▶ Excerpted text
— Start —

Reputation: 52548
I've found a useful function on another answer and I wonder if someone could explain to me what it is doing and if it is reliable. I was using mb_detect_encoding(), but it was incorrect when reading from an ISO 8859-1 file on a Linux OS.
This function seems to work in all cases I tested.
Here is the question: Get file encoding
Here is the function:
function isUTF8($string){
return preg_match('%(?:
[\xC2-\xDF][\x80-\xBF] # Non-overlong 2-byte
|\xE0[\xA0-\xBF][\x80-\xBF] # Excluding overlongs
|[\xE1-\xEC\xEE\xEF][\x80-\xBF]{2} # Straight 3-byte
|\xED[\x80-\x9F][\x80-\xBF] # Excluding surrogates
|\xF0[\x90-\xBF][\x80-\xBF]{2} # Planes 1-3
|[\xF1-\xF3][\x80-\xBF]{3} # Planes 4-15
|\xF4[\x80-\x8F][\x80-\xBF]{2} # Plane 16
)+%xs', $string);
}
Is this a reliable way of detecting UTF-8 strings? What exactly is it doing? Can it be made more robust?
Upvotes: 5
Views: 10024
Reputation: 33442
This may not be the answer to your question (maybe it is, see the update below), but it could be the answer to your problem. Check out my Encoding class that has methods to convert strings to UTF8, no matter if they are encoded in Latin1, Win1252, or UTF8 already, or a mix of them:
Encoding::toUTF8($text_or_array);
Encoding::toWin1252($text_or_array);
Encoding::toISO8859($text_or_array);
// fixes UTF8 strings converted to UTF8 repeatedly:
// "FÃÂédÃÂération" to "Fédération"
Encoding::fixUTF8($text_or_array);
https://stackoverflow.com/a/3479832/290221
The function runs byte by byte and figure out if each one of them needs conversion or not.

— End —

▶ Task requirements
a: Shorten the paragraph of the UTF-8 thread that begins "I've found a useful function" into a brief list that keeps its main facts.
b: Based on the UTF-8 thread, are these statements true? (i) The asker's function seemed to work in every case they tested. (ii) The Encoding class only converts strings that are in Latin1. (iii) The function in the answer works through the text byte by byte. Answer yes or no for each, quoting the words that decide it.
c: Carry the UTF-8 thread forward from its last sentence.
The listing below has no connection to the UTF-8 thread.

▶ Available data
— Start —

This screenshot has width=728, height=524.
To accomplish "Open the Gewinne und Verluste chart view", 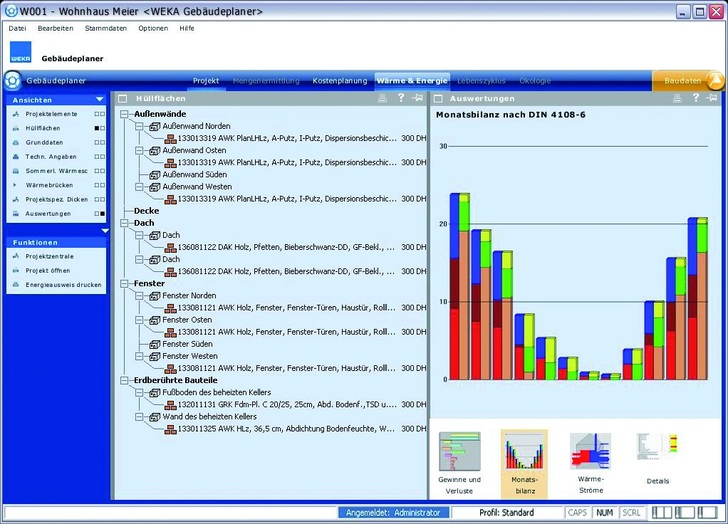I will [x=460, y=460].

— End —

▶ Task-by-task outputs
a:
- The asker found a function in another answer.
- They want to know what it does and whether it is reliable.
- They had been using mb_detect_encoding().
- That gave wrong results when reading an ISO 8859-1 file on a Linux OS.

b:
(i) Yes: "This function seems to work in all cases I tested."
(ii) No: "no matter if they are encoded in Latin1, Win1252, or UTF8 already, or a mix of them"
(iii) Yes: "The function runs byte by byte"

c:
Update:
Thinking a little bit more about it, this could in fact be the answer to your question:
require_once('Encoding.php');
function validUTF8($string){
return Encoding::toUTF8($string) == $string;
}
And here is the Encoding class: https://github.com/neitanod/forceutf8
Upvotes: 0
Reputation: 2533
The function in question (the one that the user pilif posted in the linked question) appears to have been taken from this comment on the mb_detect_encoding()
page in the PHP Manual:
As the author states, the function is only meant to "check if a string contains UTF-8 characters" and it only looks for "non-ascii multibyte sequences in the UTF-8 range". Therefore, the function returns false (zero actually) if your string just contains simple ascii characters (like english text), which is probably not what you want.
His function was based on another function in this previous comment on that same page which is, in fact, meant to check if a string is UTF-8 and was based on this regular expression created by someone at W3C.
Here is the original, correctly working (I've tested) function that will tell you if a string is UTF-8:
// Returns true if $string is valid UTF-8 and false otherwise.
function is_utf8($string) {
// From http://w3.org/International/questions/qa-forms-utf-8.html
return preg_match('%^(?:
[\x09\x0A\x0D\x20-\x7E] # ASCII
| [\xC2-\xDF][\x80-\xBF] # non-overlong 2-byte
| \xE0[\xA0-\xBF][\x80-\xBF] # excluding overlongs
| [\xE1-\xEC\xEE\xEF][\x80-\xBF]{2} # straight 3-byte
| \xED[\x80-\x9F][\x80-\xBF] # excluding surrogates
| \xF0[\x90-\xBF][\x80-\xBF]{2} # planes 1-3
| [\xF1-\xF3][\x80-\xBF]{3} # planes 4-15
| \xF4[\x80-\x8F][\x80-\xBF]{2} # plane 16
)*$%xs', $string);
} // function is_utf8
Upvotes: 0
Reputation: 2825
Basically, no.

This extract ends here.